Ambera Wellmann. Tilde 4, 2025. Oil on linen. 92.1 x 96.5 x 2.2 cm / 36 1/4 x 38 x 7/8 inches.

Courtesy the artist, Company Gallery and Hauser & Wirth. Photograph by Sarah Muehlbauer.

And there will be a whole lot of expensive pictures that dealers hope could snag the interest of a visiting whale. Lévy Gorvy Dayan is bringing Andy Warhol’s Muhammad Ali, which they’ll offer in the booth for an eye-watering price of $18 million.

Andy Warhol. Muhammad Ali, 1977. Acrylic and silkscreen ink on canvas. 40×40 inches (101.6×101.6 cm).

Andy Warhol. Photograph by Robert McKeever. Courtesy Lévy Gorvy Dayan.

The fair landscape is vast. Beyond the Galleries sector, there’s also Nova, Positions, and Survey. Other fairs around town include NADA, Untitled, and Scope.
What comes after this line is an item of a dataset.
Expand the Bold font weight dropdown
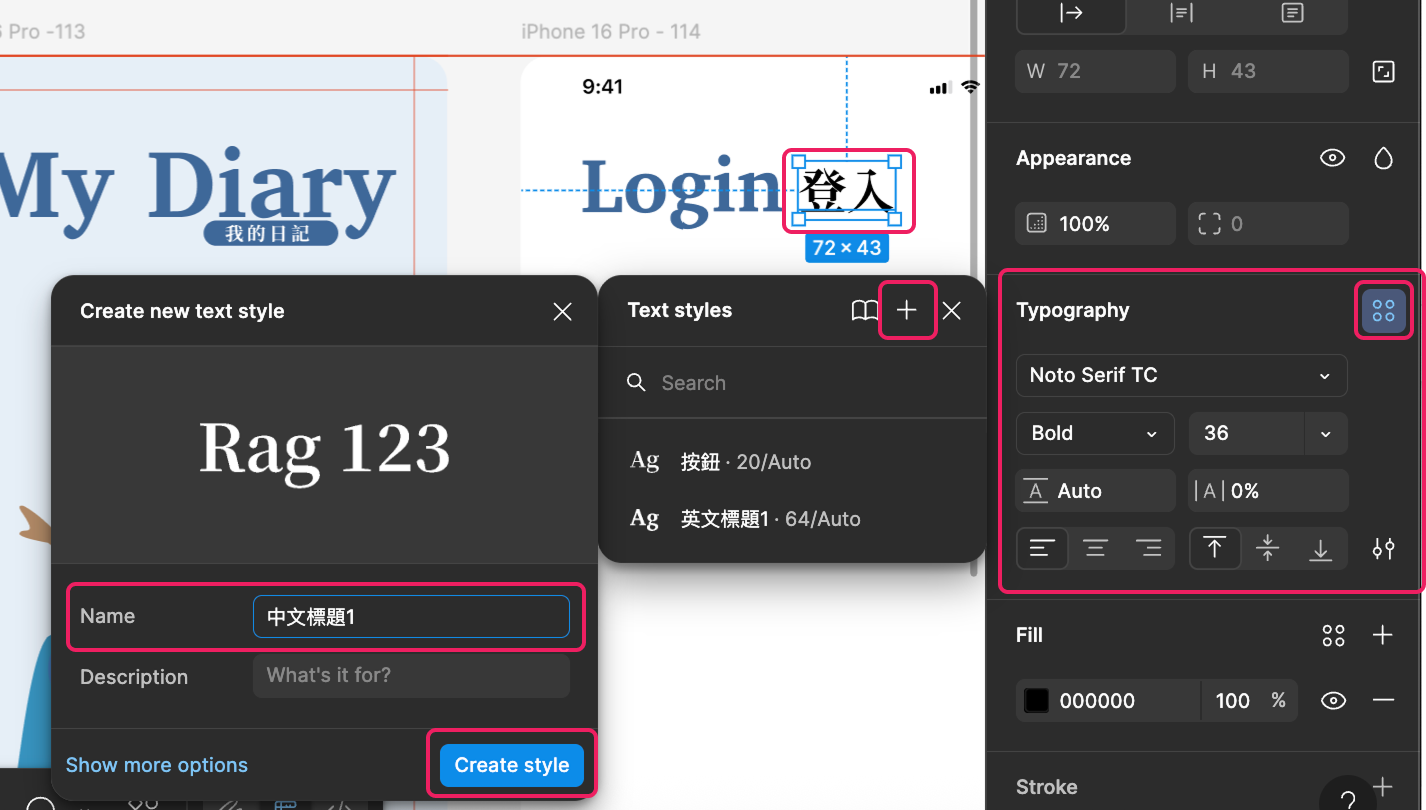Image resolution: width=1426 pixels, height=810 pixels. [1095, 434]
Perhaps the most buzzed about, or at least the most puzzling, new part of the fair is Zero 10, a digital platform developed by Art Basel that will have both a physical presence at the fair and live digitally. It features what will certainly be one of the most talked-about artworks in the entire city. The artwork is by Beeple, the nom d’art of Mike Winkelmann, the man who became famous in 2021 when his NFT sold for $69.3 million. It’s a doozy.

“A pack of robot dogs with human heads will be unleashed inside the Miami Beach Convention Center next month,” reads the teaser for the work. “Modeled after public figures such as Andy Warhol, Jeff Bezos, and Elon Musk, the four-legged bots will snap photos of fairgoers at Art Basel Miami Beach, some of which will contain a code linked to a free NFT.”

And to think we ever considered not coming to Art Basel Miami Beach.